*** Opening of Data provided ***
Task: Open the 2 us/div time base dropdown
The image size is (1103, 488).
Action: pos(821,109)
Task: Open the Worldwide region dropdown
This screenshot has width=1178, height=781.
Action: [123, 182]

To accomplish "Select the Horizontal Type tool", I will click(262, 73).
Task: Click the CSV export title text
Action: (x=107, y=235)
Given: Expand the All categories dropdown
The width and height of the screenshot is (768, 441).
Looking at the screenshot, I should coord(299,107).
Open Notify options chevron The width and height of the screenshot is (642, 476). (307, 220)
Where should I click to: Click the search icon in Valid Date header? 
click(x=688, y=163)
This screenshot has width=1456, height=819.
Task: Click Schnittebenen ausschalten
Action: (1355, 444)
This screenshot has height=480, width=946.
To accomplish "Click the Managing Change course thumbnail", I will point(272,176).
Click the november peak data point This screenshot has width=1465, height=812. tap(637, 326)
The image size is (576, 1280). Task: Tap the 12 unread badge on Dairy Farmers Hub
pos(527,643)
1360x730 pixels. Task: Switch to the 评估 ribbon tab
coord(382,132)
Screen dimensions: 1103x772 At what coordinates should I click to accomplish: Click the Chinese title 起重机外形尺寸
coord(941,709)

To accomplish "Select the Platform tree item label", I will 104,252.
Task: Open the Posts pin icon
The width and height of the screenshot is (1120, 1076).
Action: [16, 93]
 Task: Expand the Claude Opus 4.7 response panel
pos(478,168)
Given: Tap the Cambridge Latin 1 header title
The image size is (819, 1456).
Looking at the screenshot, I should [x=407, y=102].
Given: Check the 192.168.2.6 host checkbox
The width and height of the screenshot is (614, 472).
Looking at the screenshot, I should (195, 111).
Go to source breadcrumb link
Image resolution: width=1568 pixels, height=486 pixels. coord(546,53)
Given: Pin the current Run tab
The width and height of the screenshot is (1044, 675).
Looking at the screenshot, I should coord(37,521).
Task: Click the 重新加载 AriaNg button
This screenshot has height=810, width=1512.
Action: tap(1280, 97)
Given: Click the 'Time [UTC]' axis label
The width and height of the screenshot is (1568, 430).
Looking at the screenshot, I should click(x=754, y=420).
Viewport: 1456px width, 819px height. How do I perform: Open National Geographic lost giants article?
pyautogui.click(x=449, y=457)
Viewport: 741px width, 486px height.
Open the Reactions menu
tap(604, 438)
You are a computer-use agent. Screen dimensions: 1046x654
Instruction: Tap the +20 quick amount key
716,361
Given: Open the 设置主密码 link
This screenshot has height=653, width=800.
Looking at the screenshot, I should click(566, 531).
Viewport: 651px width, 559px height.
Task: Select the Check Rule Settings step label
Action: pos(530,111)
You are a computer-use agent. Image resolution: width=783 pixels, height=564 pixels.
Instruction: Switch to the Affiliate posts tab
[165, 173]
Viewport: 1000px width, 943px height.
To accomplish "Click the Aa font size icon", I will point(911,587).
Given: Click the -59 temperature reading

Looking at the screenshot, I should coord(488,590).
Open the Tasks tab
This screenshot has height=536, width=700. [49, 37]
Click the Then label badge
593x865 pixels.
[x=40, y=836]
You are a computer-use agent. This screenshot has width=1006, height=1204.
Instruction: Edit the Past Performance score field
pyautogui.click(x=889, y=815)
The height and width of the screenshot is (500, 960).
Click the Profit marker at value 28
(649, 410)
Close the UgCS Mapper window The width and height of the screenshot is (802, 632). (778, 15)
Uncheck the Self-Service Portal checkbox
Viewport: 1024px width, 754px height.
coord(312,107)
*** Close of Data provided ***
What this task involves:
The lines to return are those in the entries above that include "checkbox".

Your response:
Given: Check the 192.168.2.6 host checkbox
Uncheck the Self-Service Portal checkbox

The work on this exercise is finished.